Key painters of the Biedermeier movement were Carl Spitzweg (1808–1885), Ferdinand Georg Waldmüller (1795–1865), Henrik Weber (1818–1866), Josip Tominc (1780–1866), Friedrich von Amerling (1803–1887), Friedrich Gauermann (1807–1862), Johann Baptist Reiter (1813–1890), Peter Fendi (1796–1842), Michael Neder (1807–1882), Josef Danhauser (1805–1845), and Edmund Wodick (1806–1886) among others.

The biggest collection of Viennese Biedermeier paintings in the world is currently hosted by the Belvedere Palace Museum in Vienna.

==Music==
Biedermeier music was most evident in the numerous publications for in-home music making. Published arrangements of operatic excerpts, German Lieder, and some symphonic works that could be performed at the piano without professional musical training, illustrated the broadened reach of music in this period. Composers from this period include Beethoven, Schubert, Rossini, Weber, Mendelssohn, Chopin, Schumann and Liszt.
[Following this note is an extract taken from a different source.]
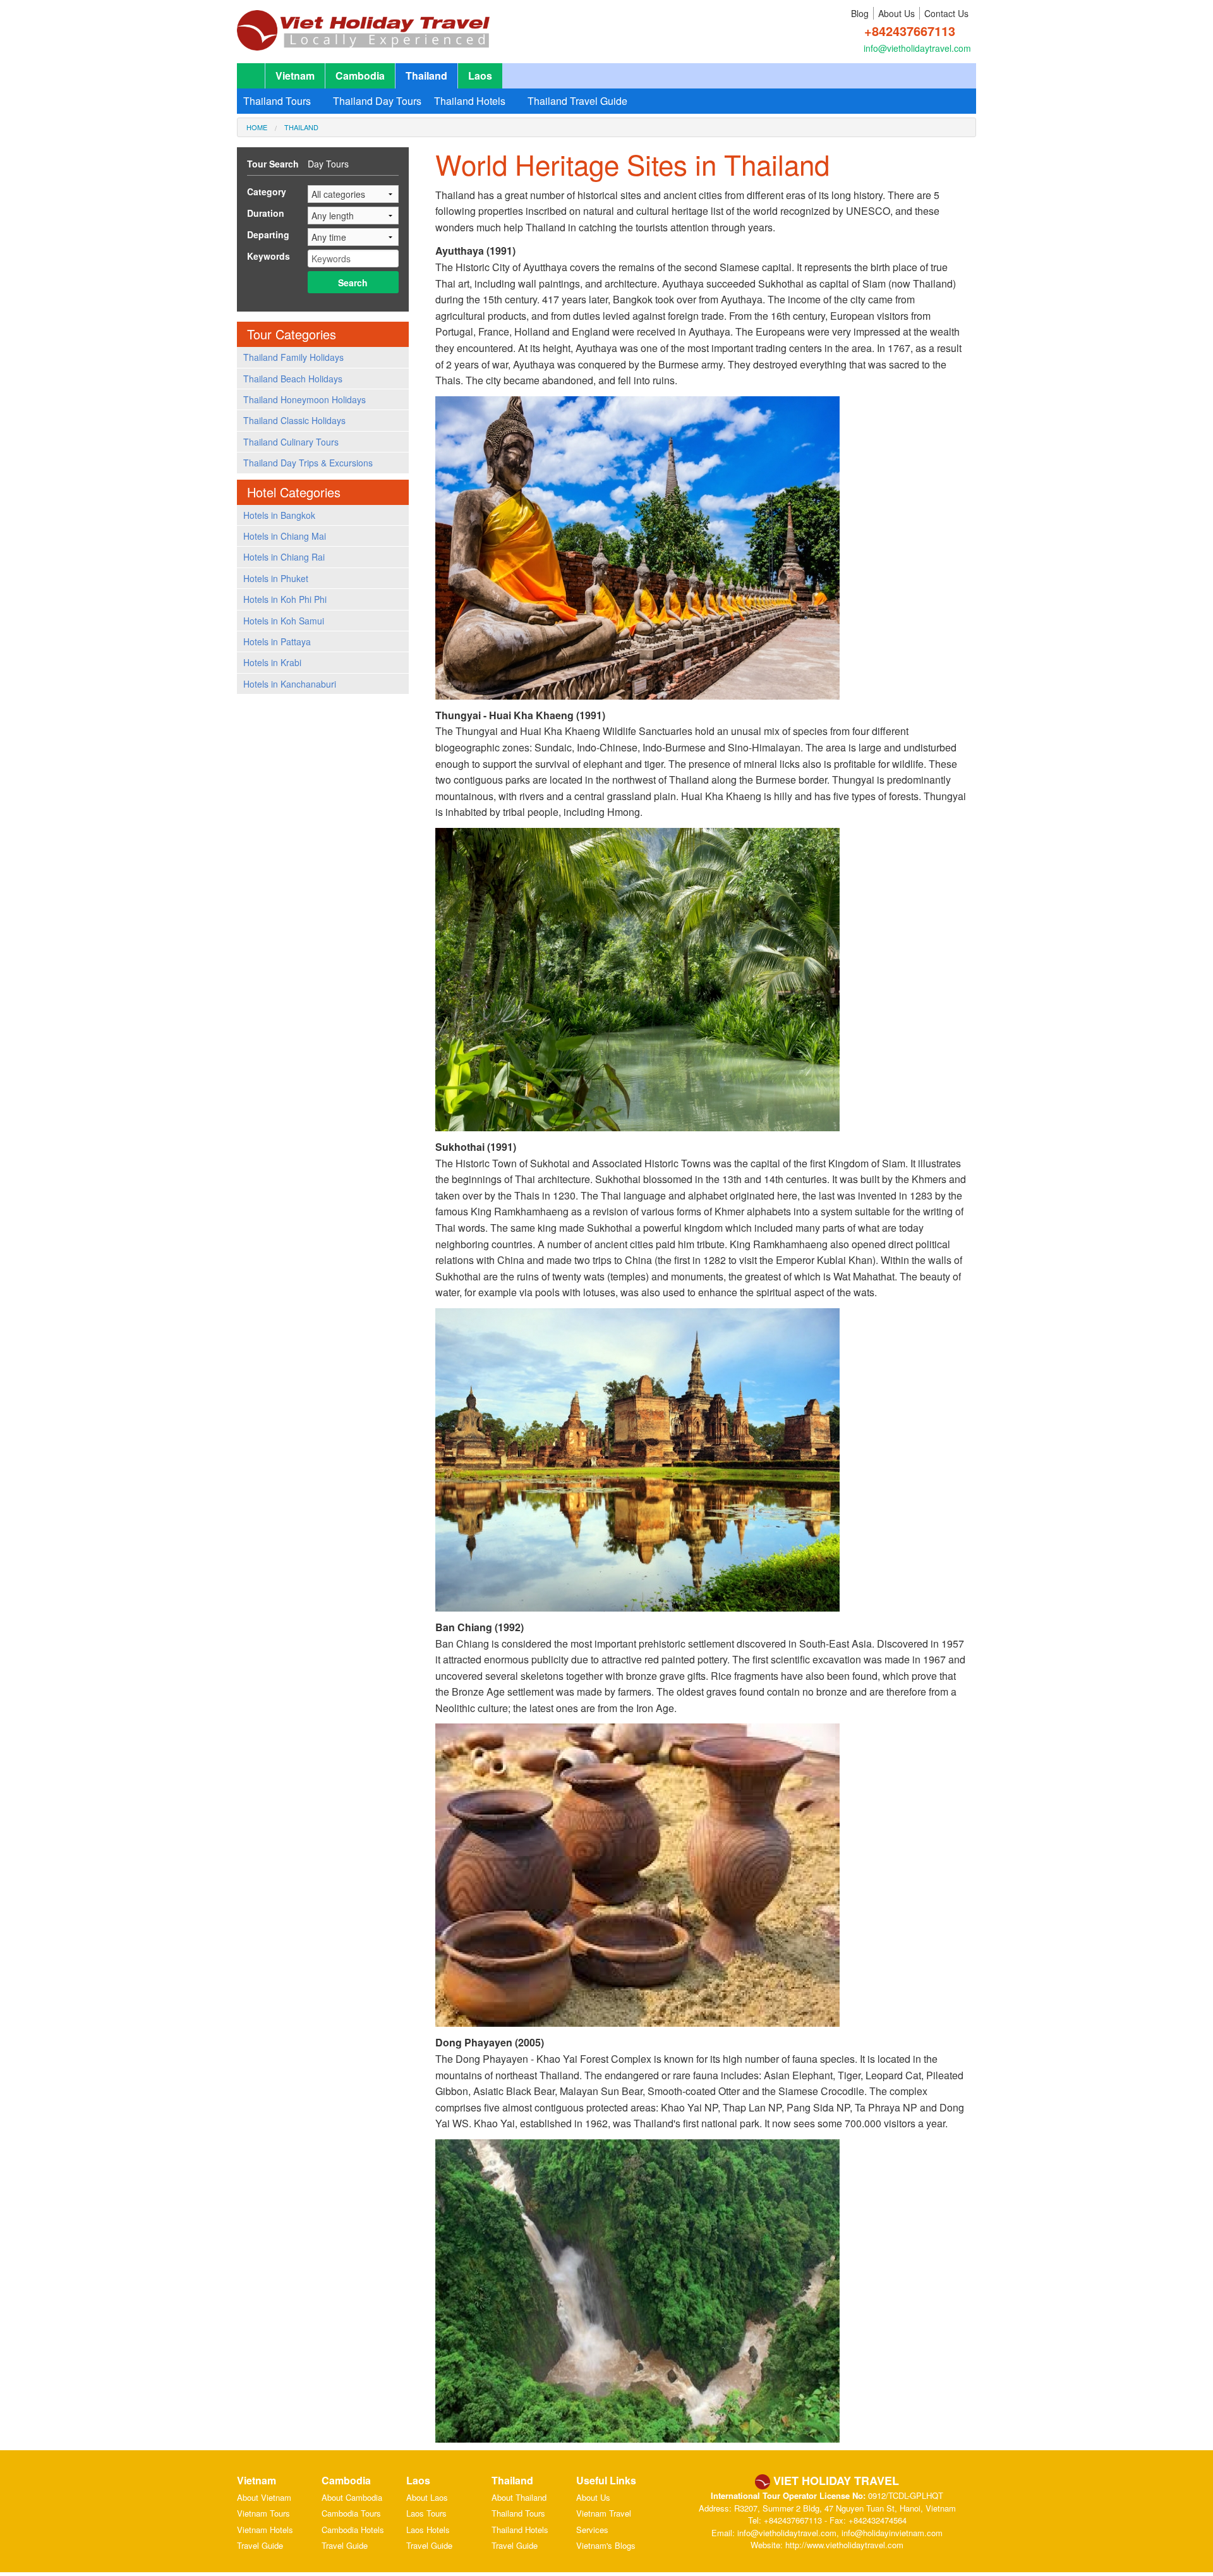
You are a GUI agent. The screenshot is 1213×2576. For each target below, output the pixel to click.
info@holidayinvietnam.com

The so called Schubertiad were people who gathered around the composer Franz Schubert to provide a forum or meeting place for political secret societies. However, Biedermeier home music making was decidedly unpretentious and nonpolitical, the backdrop being politically explosive. Even the critical discussion of music itself was avoided.

==Czech National Revival ==
The Biedermeier period coincided with the Czech National Revival movement in the Czech-speaking areas. The most famous writers of the period were Božena Němcová, Karel Hynek Mácha, František Ladislav Čelakovský, Václav Kliment Klicpera, and Josef Kajetán Tyl. Key painters of the Czech Biedermeier were Josef Navrátil, Antonín Machek, and Antonín Mánes. Landscapes, still lifes, courtyards, family scenes, and portraits were very popular. Václav Tomášek composed lyric piano pieces and songs to the patriotic lyrics of Czech authors. Biedermeier was also reflected in the applied arts: glass and porcelain, fashion, jewellery, and furniture.